Husserl had perfectly understood the value to posterity of his unpublished works, unfinished, chaotic and barely legible though they were. He wrote to a friend in 1931, ‘the largest and, as I actually believe, most important part of my life’s work still lies in my manuscripts, scarcely manageable because of their volume’. The Nachlass was almost a life form in itself: the biographer Rüdiger Safranski has compared it to the giant conscious sea in Stanislaw Lem’s science-fiction novel Solaris. The comparison holds up well, since Lem’s sea communicates by evoking ideas and images in the minds of humans who come close to it. Husserl’s archive exerted its influence in much the same way.
The whole hoard would have been lost without the heroism and energy of F
ather Van Breda. It would never have existed at all had Husserl not persisted in refining and developing his ideas long after many thought he had simply retired and gone into hiding. Moreover, none of it would have survived without a bit of sheer luck: a reminder of the role contingency plays in even the most well-managed human affairs.
Merleau-Ponty’s visit to Louvain took place during the last few months of peace, in 1939. This was the year, as Beauvoir later described it, when history would take hold of them all and never again let them go.
Beauvoir and Sartre spent that August on holiday in a villa in Juan-les-Pins, with Paul Nizan and Jacques-Laurent Bost. They watched the papers and listened to the radio, hearing with fear and disgust of the Nazi–Soviet pact on 23 August, which meant that the Soviet Union would increase their own power and put up no opposition should Germany advance. This came as a particular blow for anyone who had been supporting Soviet Communism as the great counterweight to Nazism, as Nizan certainly had, and to some extent Sartre and Beauvoir too. If the Soviets would not stand up to the Nazis, who would? Once again, war seemed likely to start at any moment.
As they sunned themselves at the villa, one subject again dominated the friends’ conversations. ‘Was it preferable to come back from the front blinded, or with your face bashed in? Without arms, or without legs? Would Paris be bombed? Would they use poison gas?’ Similar debates went on in another villa in southern France, where the Hungarian writer Arthur Koestler was staying with his friend Ettore Corniglion; the latter remarked that the shifts of emotion during that August reminded him of how his grandmother ‘used to cure his chilblains by making him put his feet alternately in a bucket of cold and in a bucket of hot water’.
Sartre knew that he would not be posted to the front because of his eye problems. As a young man he had done his standard military service in a weather station, which meant he would be deployed in similar work now — the same thing Heidegger had done in the First World War. (Raymond Aron too would be posted to a weather station that year; it seems to have been the philosophers’ posting.) Such a role would not involve combat, but it would still be dangerous. For Bost and Nizan the dangers would be greater: they were able-bodied and could both expect to be called up and sent to fight.

Data section
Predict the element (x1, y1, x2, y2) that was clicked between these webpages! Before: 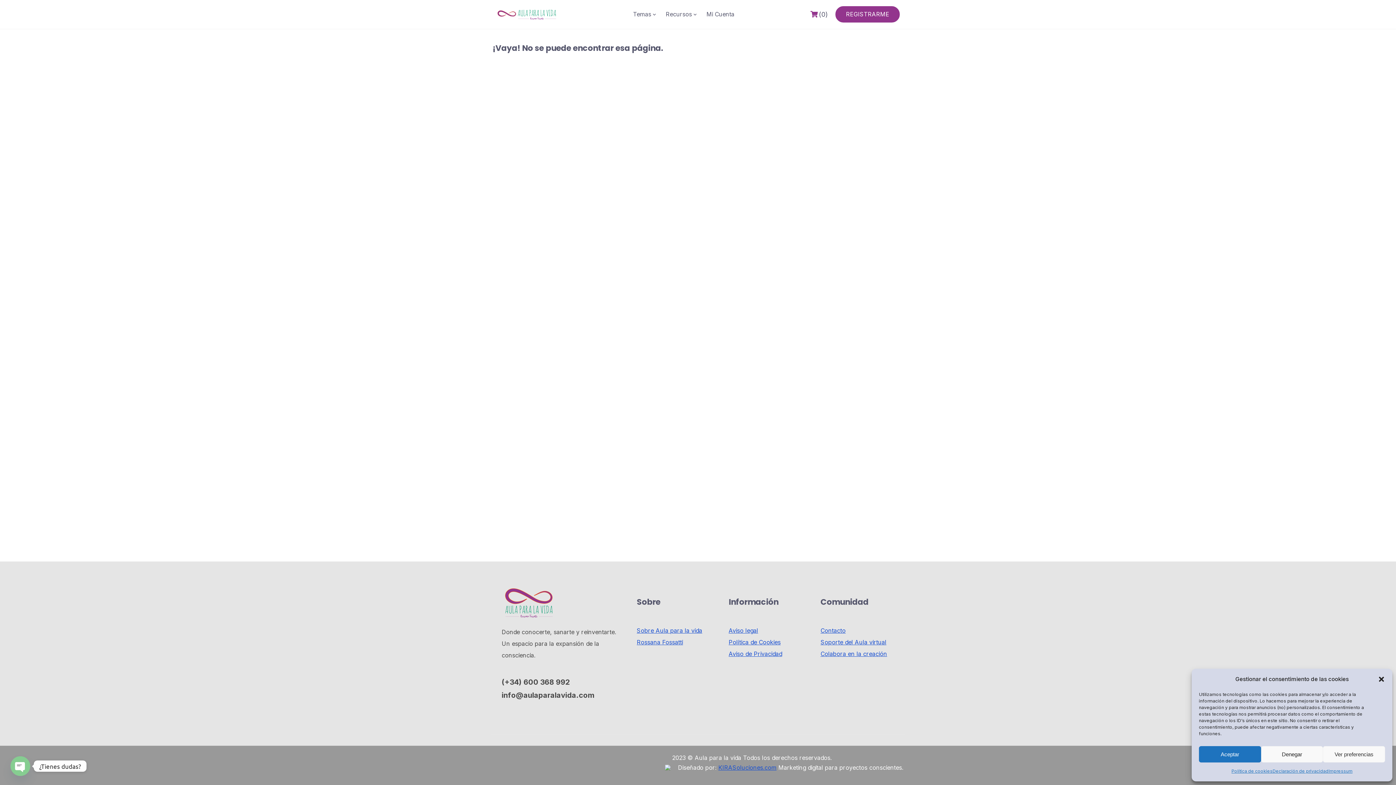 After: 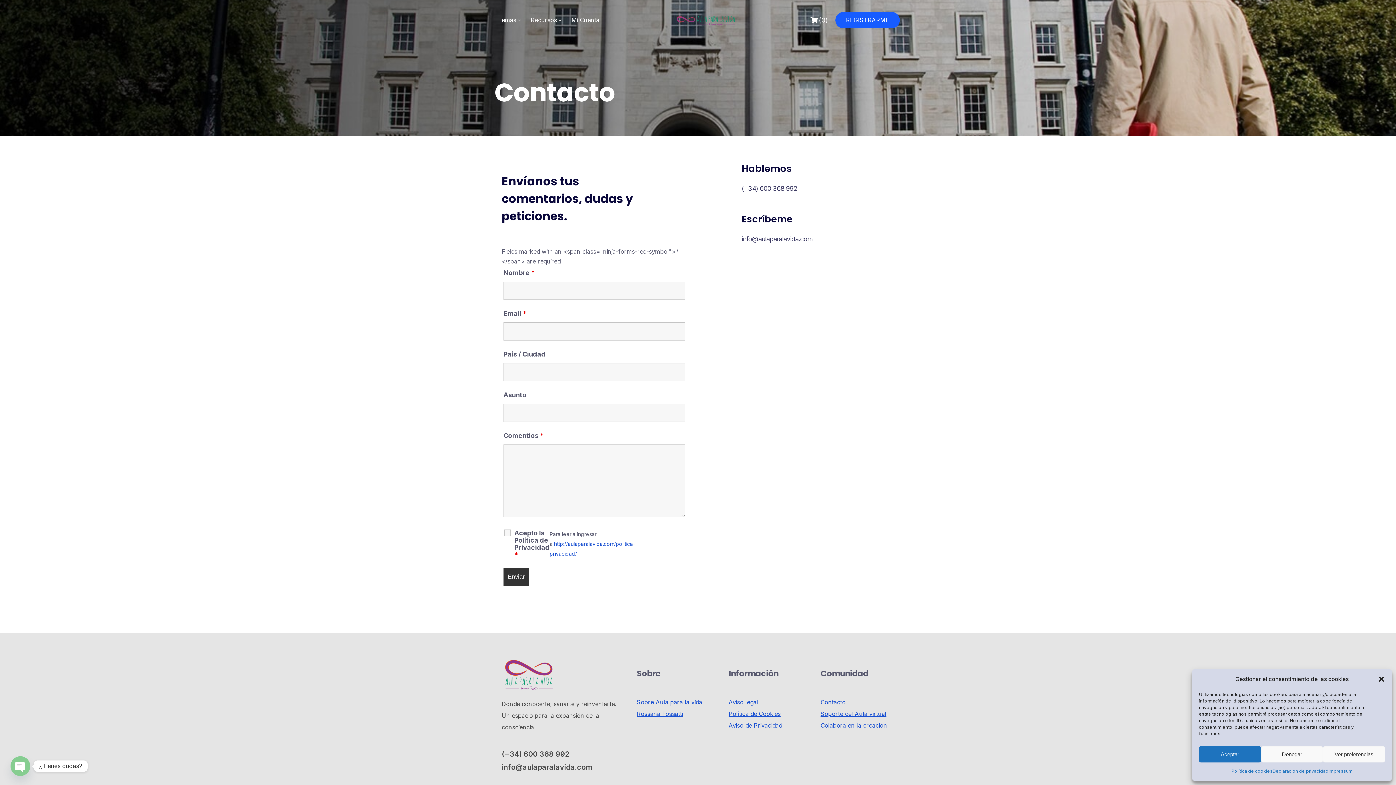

Given request
According to the text, where did Beauvoir and Sartre spend their August holiday in 1939? The data is separate material, unrelated to the text.

Exercise response
In a villa in Juan-les-Pins.